Micheal Barasch, a leading 9/11 attorney, said the city had a "moral obligation" as an employer to fully disclose what it knew and when it knew it about the conditions in and around lower Manhattan on 9/11 and in the months after the site was being remediated.
"If we learned that our city and other government agencies lied to us, why should we believe them next time unless they were to come out and say we were wrong — we should have shared this information — It's a trust issue," Barasch said. "What the city can do now that would make a difference as one of the biggest employers in lower Manhattan for their transgressions two decades ago, by reaching out to their former employees and letting them know what benefits are available to them."
COSTS FOR CARE MOUNT
"Its important we obtain all the 9/11 facts and information so we don't repeat the mistakes that were made," wrote Vincent Variale, president of DC 37 Local 3621, which represents the FDNY EMS. "It is equally or more important to provide the health and financial assistance to those still suffering from WTC illnesses."

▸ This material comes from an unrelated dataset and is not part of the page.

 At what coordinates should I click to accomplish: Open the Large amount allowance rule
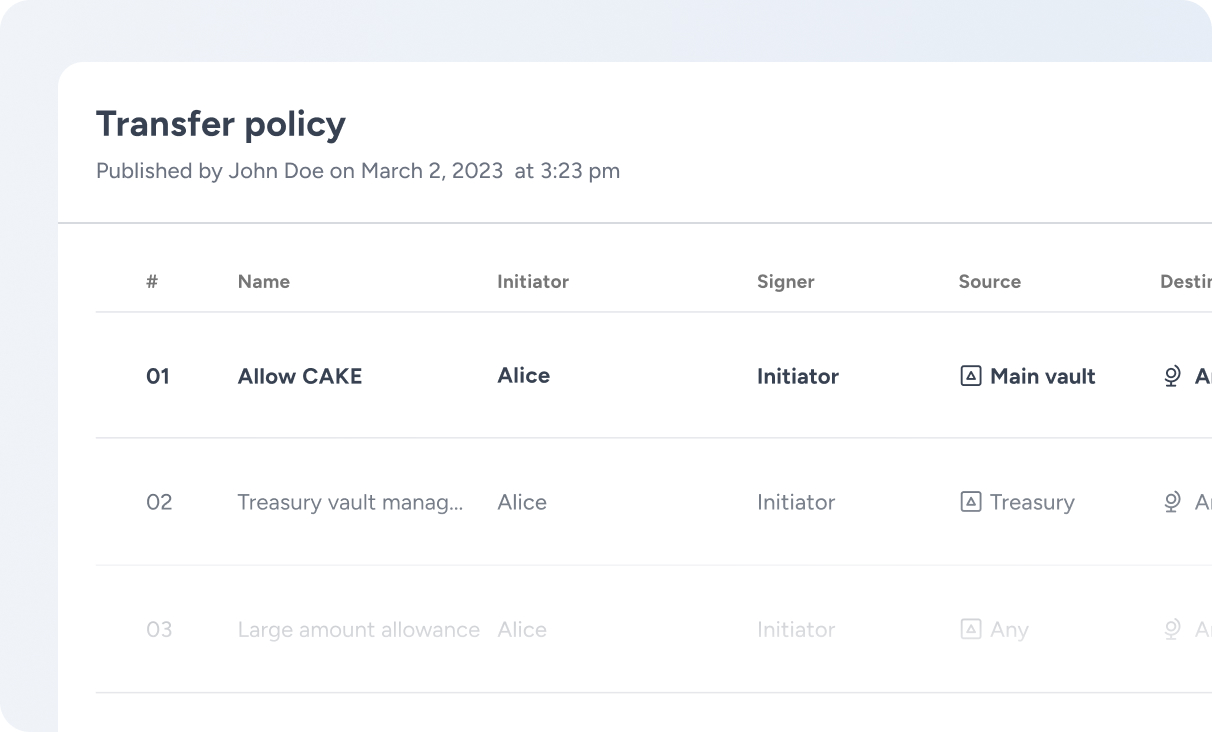point(359,629)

Without an additional appropriation from Congress, the 9/11 WTC Health Program will run out of money. Initially, the additional funding for the program was incorporated in President Joe Biden's Build Back Better $1.8 trillion proposal which floundered in the U.S. Senate.
9/11 WTC advocates are now lobbying for passage of the bipartisan 9/11 Responder and Survivor Health Funding Correction Act.
According to a CDC fact sheet, the shortfall in the program was partly the result of a "significant" spike in the number of first-responders and survivors who have enrolled for the annual screening and health care. The program's costs also substantially increased due to "the number of cancer cases it certifies and treats," according to the CDC.
"Of the approximately 65,000 WTC Health Program members with at least one certification, almost 24,000 [more than 36-percent] have at least one cancer certification," the agency disclosed. "The complexity of treating cancer, especially with other comorbidities, and an aging membership in general, has increased the Program's health-care costs beyond what was previously estimated."